TASK DATA below:
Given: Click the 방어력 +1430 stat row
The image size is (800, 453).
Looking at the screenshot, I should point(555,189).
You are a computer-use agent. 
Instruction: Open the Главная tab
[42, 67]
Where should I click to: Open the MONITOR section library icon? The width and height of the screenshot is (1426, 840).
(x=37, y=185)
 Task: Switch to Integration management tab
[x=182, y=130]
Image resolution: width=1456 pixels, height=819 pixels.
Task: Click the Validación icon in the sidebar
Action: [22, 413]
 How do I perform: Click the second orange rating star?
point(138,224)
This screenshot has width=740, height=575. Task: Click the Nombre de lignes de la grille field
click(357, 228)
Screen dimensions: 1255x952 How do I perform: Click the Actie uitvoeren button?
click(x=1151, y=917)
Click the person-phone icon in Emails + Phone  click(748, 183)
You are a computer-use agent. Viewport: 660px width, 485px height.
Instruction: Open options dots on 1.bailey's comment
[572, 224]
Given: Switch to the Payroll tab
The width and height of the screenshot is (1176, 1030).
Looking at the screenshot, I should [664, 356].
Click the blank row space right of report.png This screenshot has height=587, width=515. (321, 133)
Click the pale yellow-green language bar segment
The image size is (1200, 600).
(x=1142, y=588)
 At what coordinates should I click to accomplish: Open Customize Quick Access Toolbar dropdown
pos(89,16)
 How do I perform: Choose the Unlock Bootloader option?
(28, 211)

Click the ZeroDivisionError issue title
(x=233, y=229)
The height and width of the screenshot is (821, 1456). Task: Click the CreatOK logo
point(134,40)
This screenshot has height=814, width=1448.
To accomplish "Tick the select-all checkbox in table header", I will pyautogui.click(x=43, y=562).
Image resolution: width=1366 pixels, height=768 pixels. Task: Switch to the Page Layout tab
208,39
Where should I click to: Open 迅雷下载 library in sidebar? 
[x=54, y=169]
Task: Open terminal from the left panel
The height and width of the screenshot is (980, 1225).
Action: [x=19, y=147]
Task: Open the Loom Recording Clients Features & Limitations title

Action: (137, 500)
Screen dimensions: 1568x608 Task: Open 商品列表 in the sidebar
End of TASK DATA.
_WHAT TO PRODUCE:_ The exercise is to copy out every line above that has the word "Given" in it.

_WRITTEN ANSWER:_
Given: Click the 방어력 +1430 stat row
Given: Switch to the Payroll tab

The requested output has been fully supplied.